##### Page excerpt #####

At June 30, 1994, the Company's accrual for environmental liabilities was $5.8
million. See "Legal Proceedings--Clean Air Act Matters" and Note 5 of Notes to
Condensed Consolidated Financial Statements..
21
PART II - OTHER INFORMATION
Item 1. Legal Proceedings
Tennessee Gas Contract. The Company is selling a portion of the gas from its
Bob West Field to Tennessee Gas under a Gas Purchase and Sales Agreement
which provides that the price of gas shall be the maximum price as calculated
in accordance with Section 102(b)(2) of the NGPA. Tennessee Gas filed suit
against the Company alleging that the gas contract is not applicable to the
Company's properties and that the gas sales price should be the price
calculated under the provisions of Section 101 of the NGPA rather than the
Contract Price. During June 1994, the Contract Price was $8.04 per Mcf, the
Section 101 price was $4.68 per Mcf and the average spot market price was
$1.76 per Mcf. Tennessee Gas also claimed that the contract should be
considered an "output contract" under Section 2.306 of the Texas Business and
Commerce Code and that the increases in volumes tendered under the contract
exceeded those allowable for an output contract. The Company continues to
receive payment from Tennessee Gas based on the Contract Price for all
volumes that are subject to the contract, subject to whether Tennessee Gas
posts a supersedeas bond as discussed below.
The District Court judge returned a verdict in favor of the Company on all
issues. On appeal by Tennessee Gas, the Court of Appeals affirmed the
validity of the Tennessee Gas Contract as to the Company's properties and
held that the price payable by Tennessee Gas for the gas was the Contract
Price. The Court of Appeals remanded the case to the trial court based on
its determination (i) that the Tennessee Gas Contract was an output contract
and (ii) that a fact issue existed as to whether the increases in the volumes
of gas tendered to Tennessee Gas under the contract were made in bad faith or
were unreasonably disproportionate to prior tenders. The Company sought
review of the appellate court ruling on the output contract issue in the
Supreme Court of Texas. Tennessee Gas also sought review of the appellate
court ruling denying the remaining Tennessee Gas claims in the Supreme Court
of Texas. The Supreme Court of Texas has agreed to hear arguments on
December 13, 1994 regarding the output contract issue and certain of the
issues raised by Tennessee Gas.
Although the outcome of any litigation is uncertain, management, based upon
advice from outside legal counsel, is confident that the decision of the
trial and appellate courts will ultimately be upheld as to the validity of
the Tennessee Gas Contract and the Contract Price. Therefore, if the Supreme
Court of Texas affirms the appellate court ruling, the Company believes that
the only issue for trial should be whether the increases in the volumes of
gas tendered to Tennessee Gas from the Company's properties were made in bad
faith or were unreasonably disproportionate. The appellate court decision
was the first reported decision in Texas holding that a take-or-pay contract
was an output contract. As a result, it is not clear what standard the trial
court would be required to apply in determining whether the increases were in
bad faith or unreasonably disproportionate. The appellate court acknowledged
in its opinion that the standards used in evaluating other kinds of output
contracts would not be appropriate in this context. The Company believes
that the appropriate standard would be whether the development of the field
was undertaken in a manner that a prudent operator would have undertaken in
the absence of an above-market sales price. Under that standard, the Company
believes that, if this issue is tried, the development of the Company's gas
properties and the resulting increases in volumes tendered to Tennessee Gas
will be found to have been reasonable and in good faith. Accordingly, the
Company has recognized revenues, net of production taxes and marketing
charges, for natural gas sales through June 30, 1994, under the Tennessee Gas
Contract based on the Contract Price, which net revenues aggregated $26.5
million more than the Section 101 prices and $49.4 million in excess of the
spot market prices. If Tennessee Gas ultimately prevails in this litigation,
the Company could be required to return to Tennessee Gas the difference
between the spot market price for gas and the Contract Price, plus interest
if awarded by the court. An adverse judgment in this case could have a
material adverse effect on the Company. See Note 5 of Notes to Condensed
Consolidated Financial Statements.

#####

What this exercise asks ▸
1 - Answer these questions from the legal proceedings excerpt.
(a) What was the Company's accrual for environmental liabilities at June 30, 1994?
(b) What was the Contract Price per Mcf during June 1994?
(c) On what date has the Supreme Court of Texas agreed to hear arguments?
2 - Transcribe the legal proceedings excerpt starting at "At June 30, 1994, the" and ending at "Consolidated Financial Statements..".
Use only the legal proceedings excerpt as your source.

##### Entries provided #####

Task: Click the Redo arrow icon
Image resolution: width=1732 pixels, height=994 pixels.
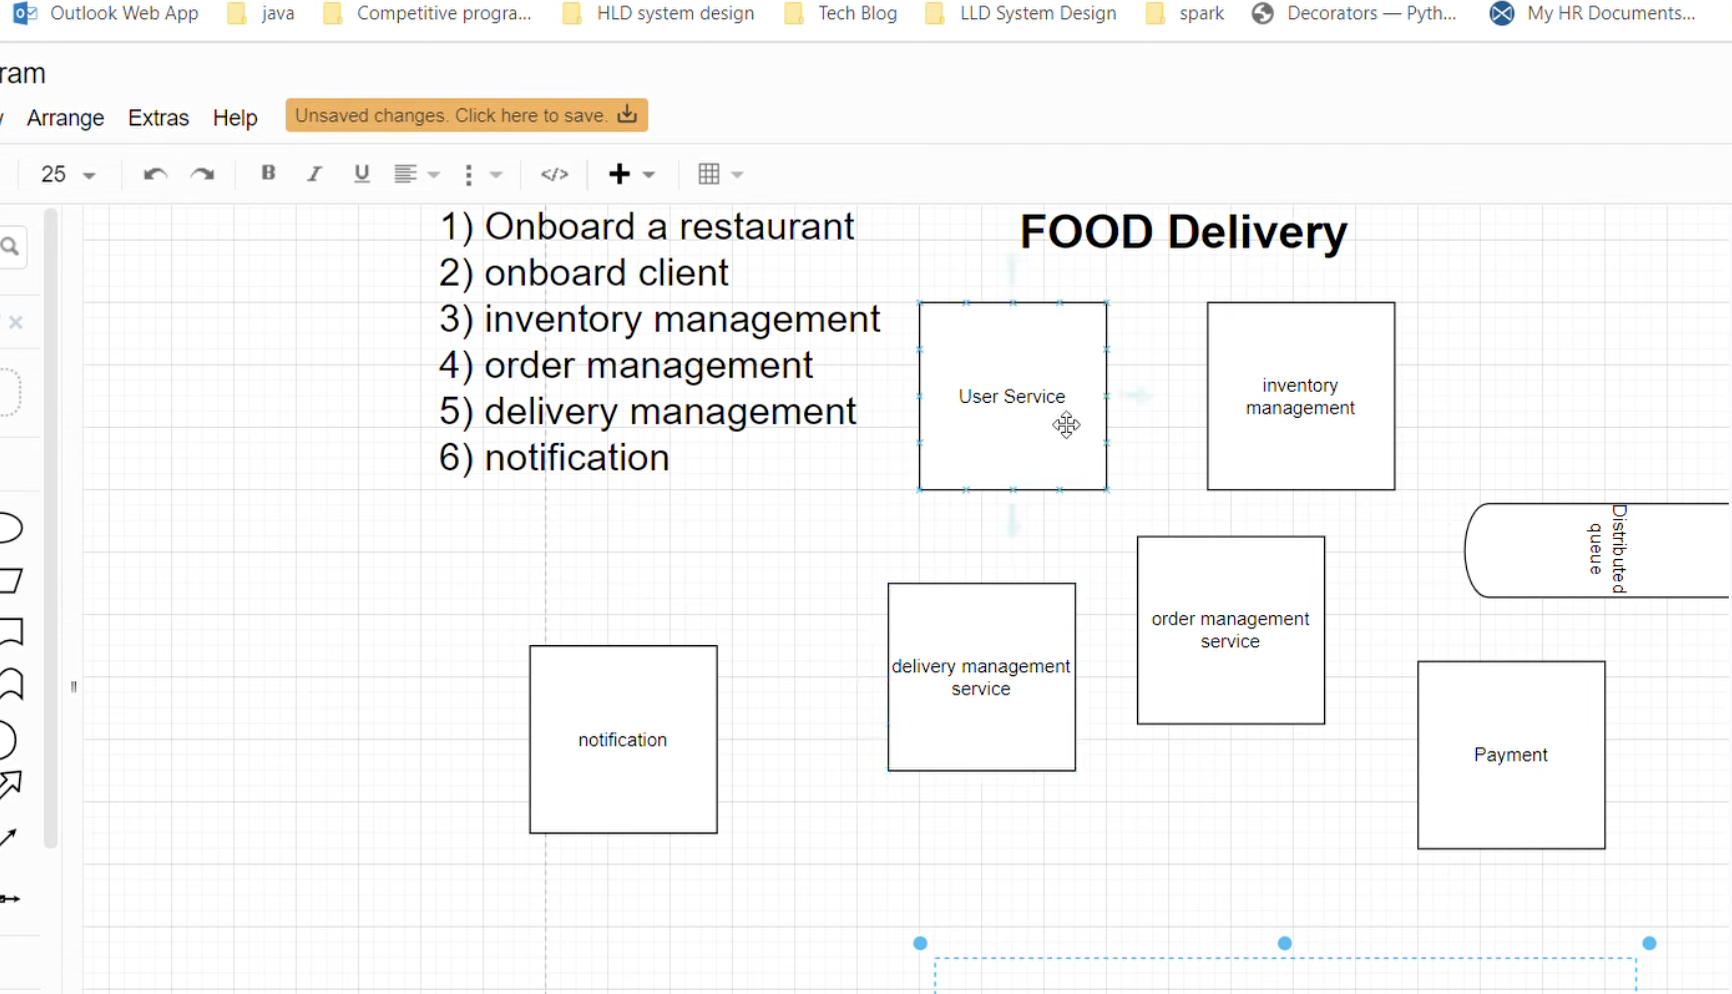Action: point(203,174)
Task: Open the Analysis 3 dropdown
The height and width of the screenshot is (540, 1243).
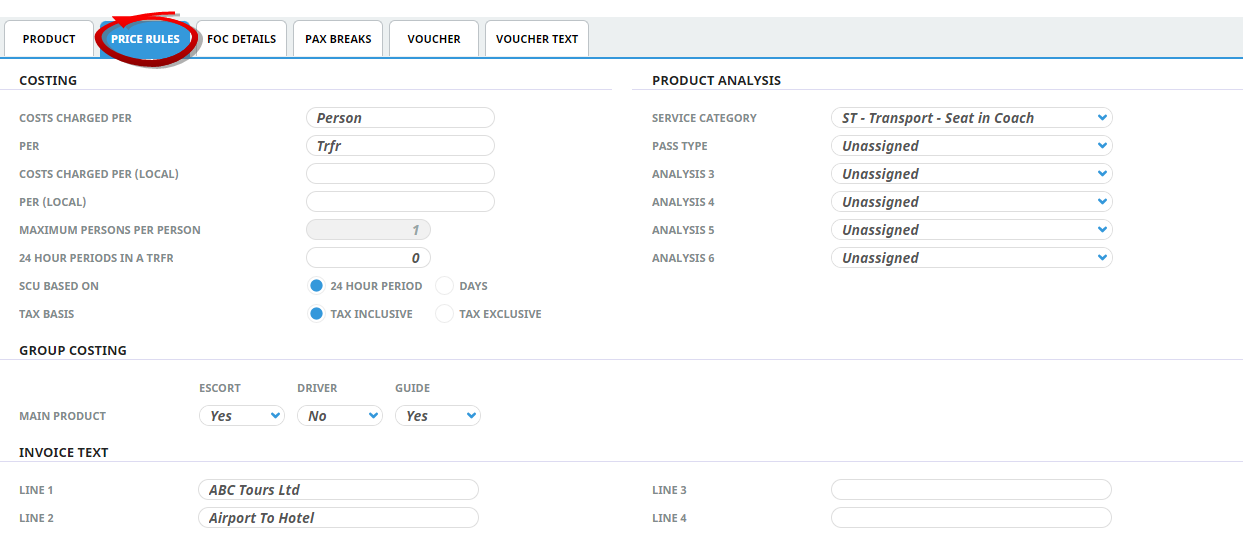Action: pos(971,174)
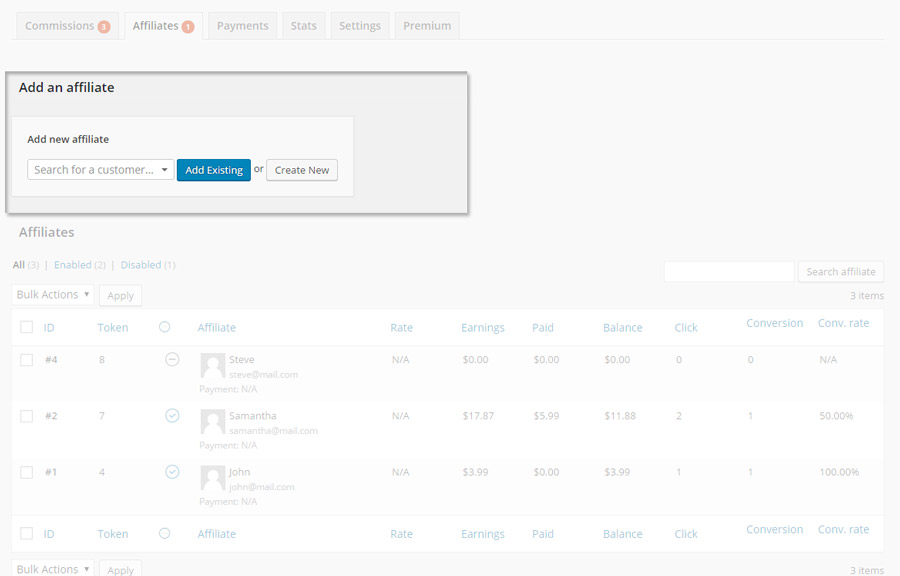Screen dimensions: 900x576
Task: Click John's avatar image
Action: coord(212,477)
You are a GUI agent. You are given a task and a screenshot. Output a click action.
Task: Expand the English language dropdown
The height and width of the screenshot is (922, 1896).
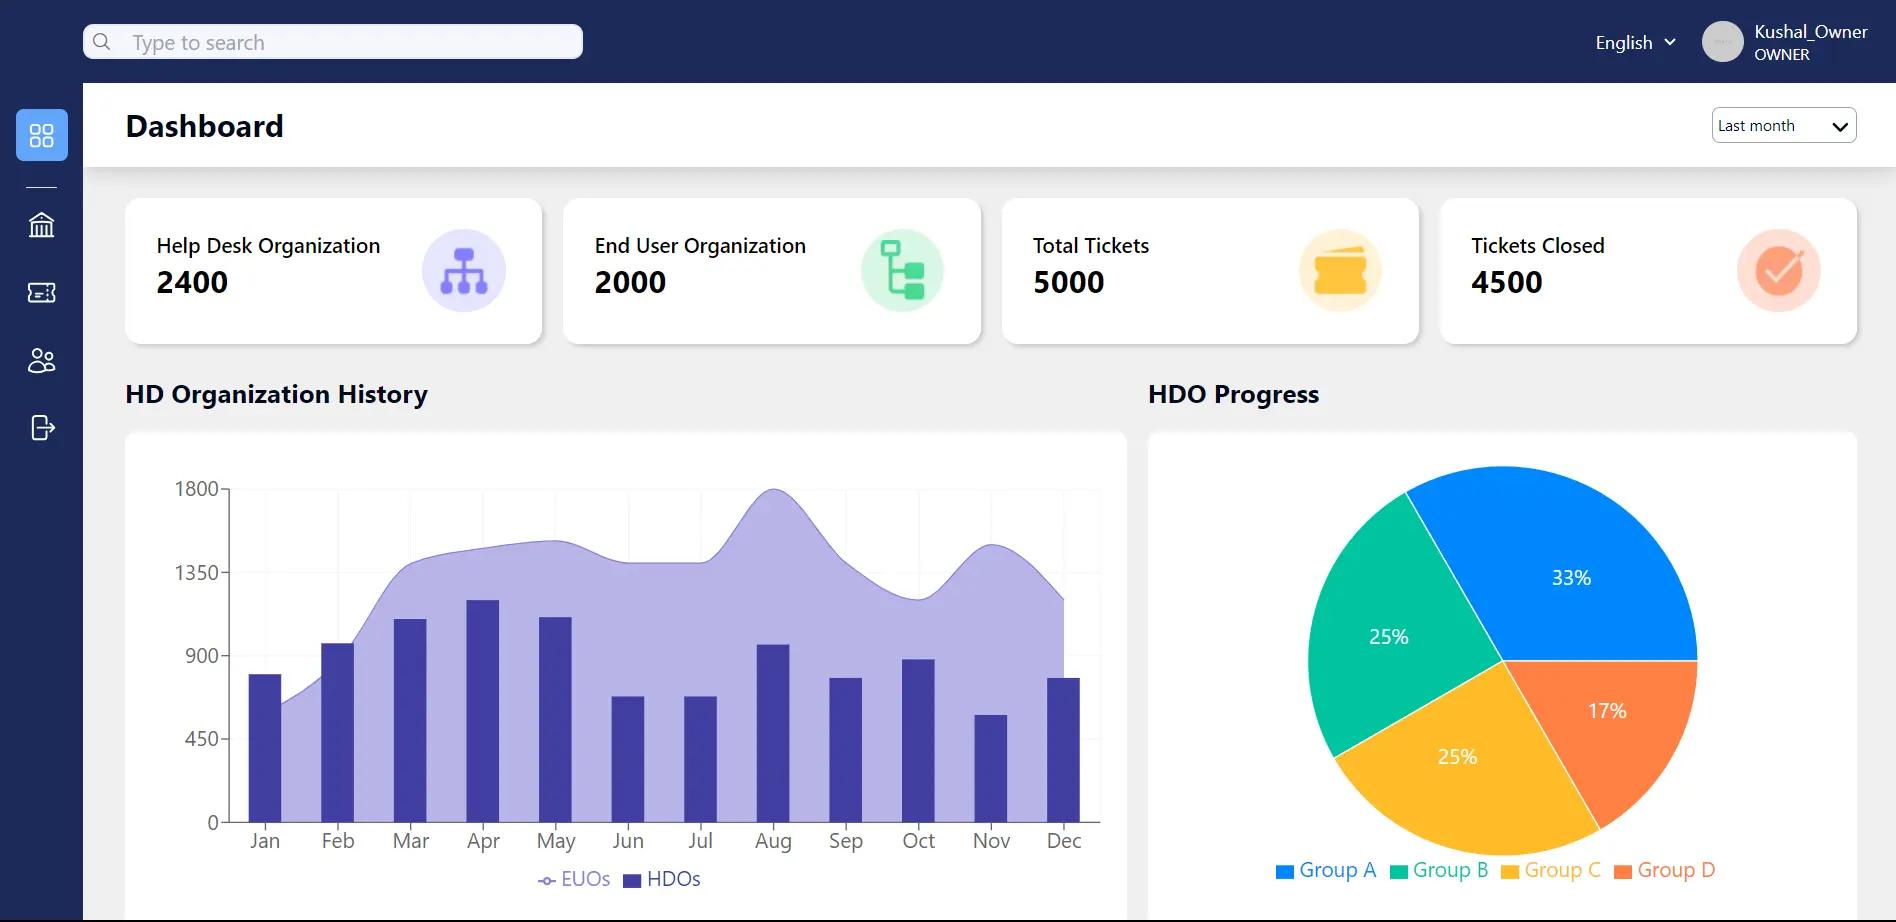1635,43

#####
##### Entries provided #####

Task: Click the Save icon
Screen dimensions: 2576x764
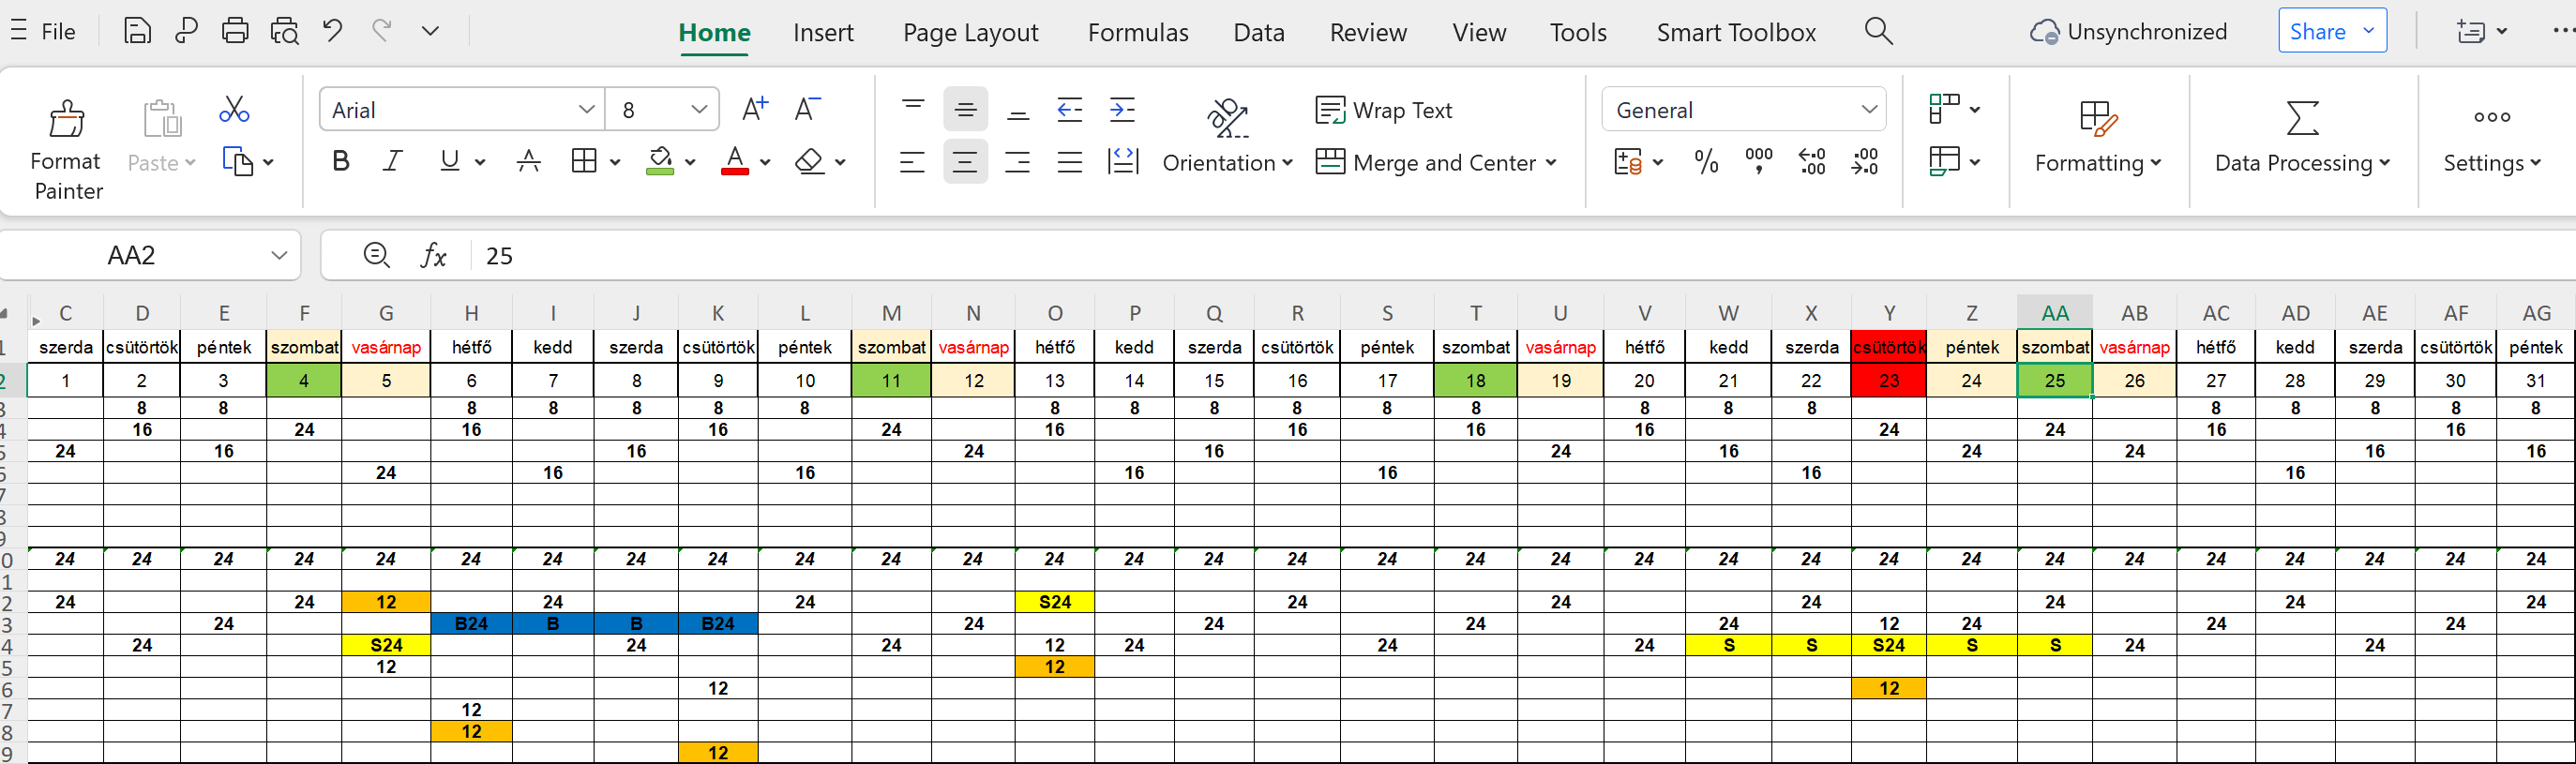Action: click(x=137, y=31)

#####
##### Entries provided #####

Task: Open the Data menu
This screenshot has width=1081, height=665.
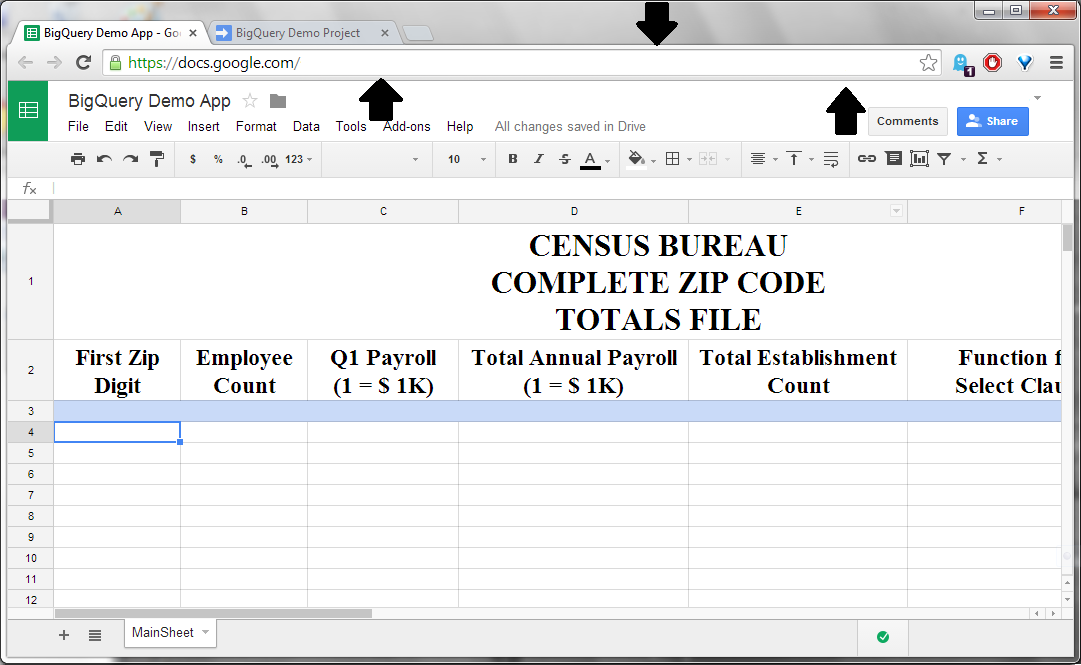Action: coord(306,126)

#####

Solutions to the exercise ▸
1 -
(a) $5.8 million
(b) $8.04 per Mcf
(c) December 13, 1994

2 -
At June 30, 1994, the Company's accrual for environmental liabilities was $5.8
million. See "Legal Proceedings--Clean Air Act Matters" and Note 5 of Notes to
Condensed Consolidated Financial Statements..